RECORDS SUPPLIED —
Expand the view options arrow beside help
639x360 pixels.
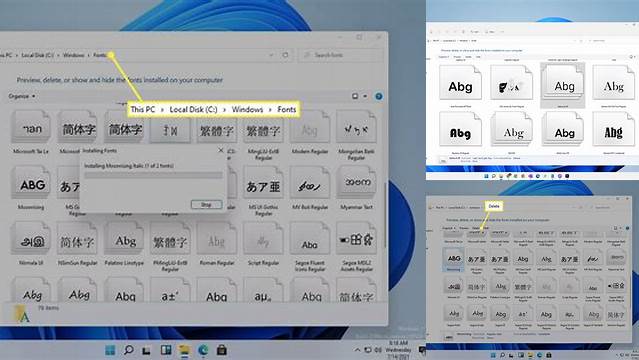tap(365, 97)
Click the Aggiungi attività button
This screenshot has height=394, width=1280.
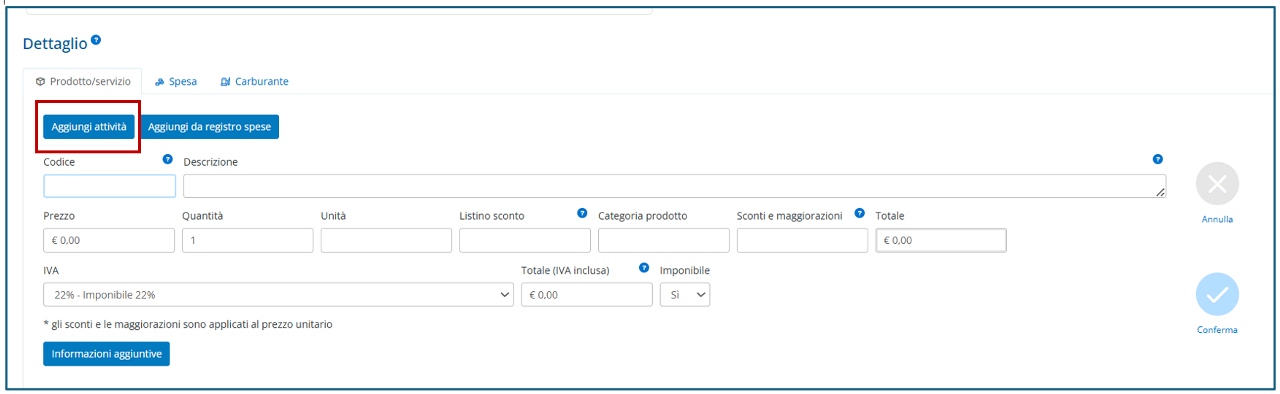(x=89, y=127)
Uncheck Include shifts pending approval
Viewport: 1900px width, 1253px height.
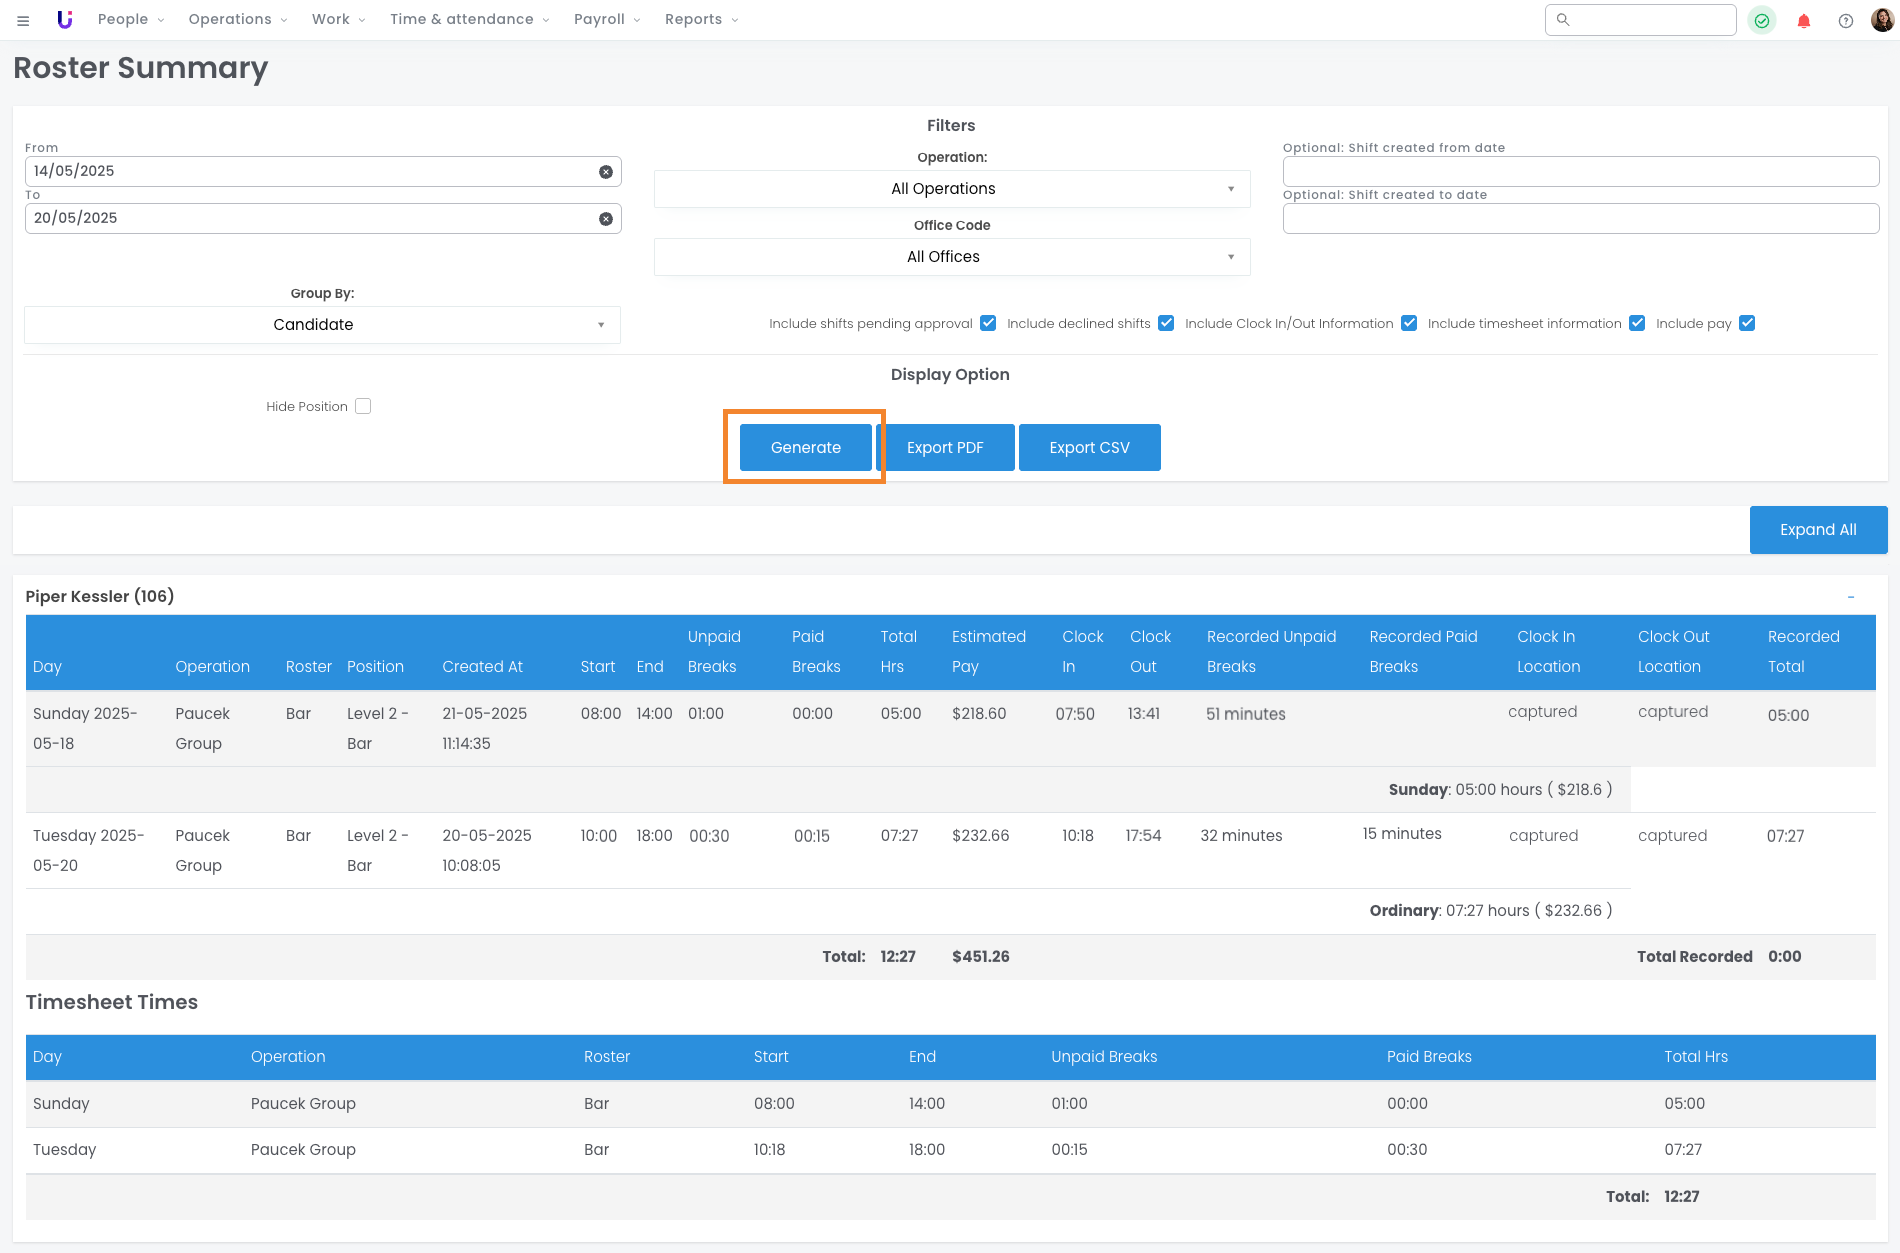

WORK TO BE COMPLETED — Of the entries above, print exactly those lines that run from the one containing "This screenshot has height=394, width=1280." through the last line, excluding any pictures.

RESPONSE AREA —
This screenshot has height=394, width=1280.
(x=89, y=127)
Uncheck Include shifts pending approval
Viewport: 1900px width, 1253px height.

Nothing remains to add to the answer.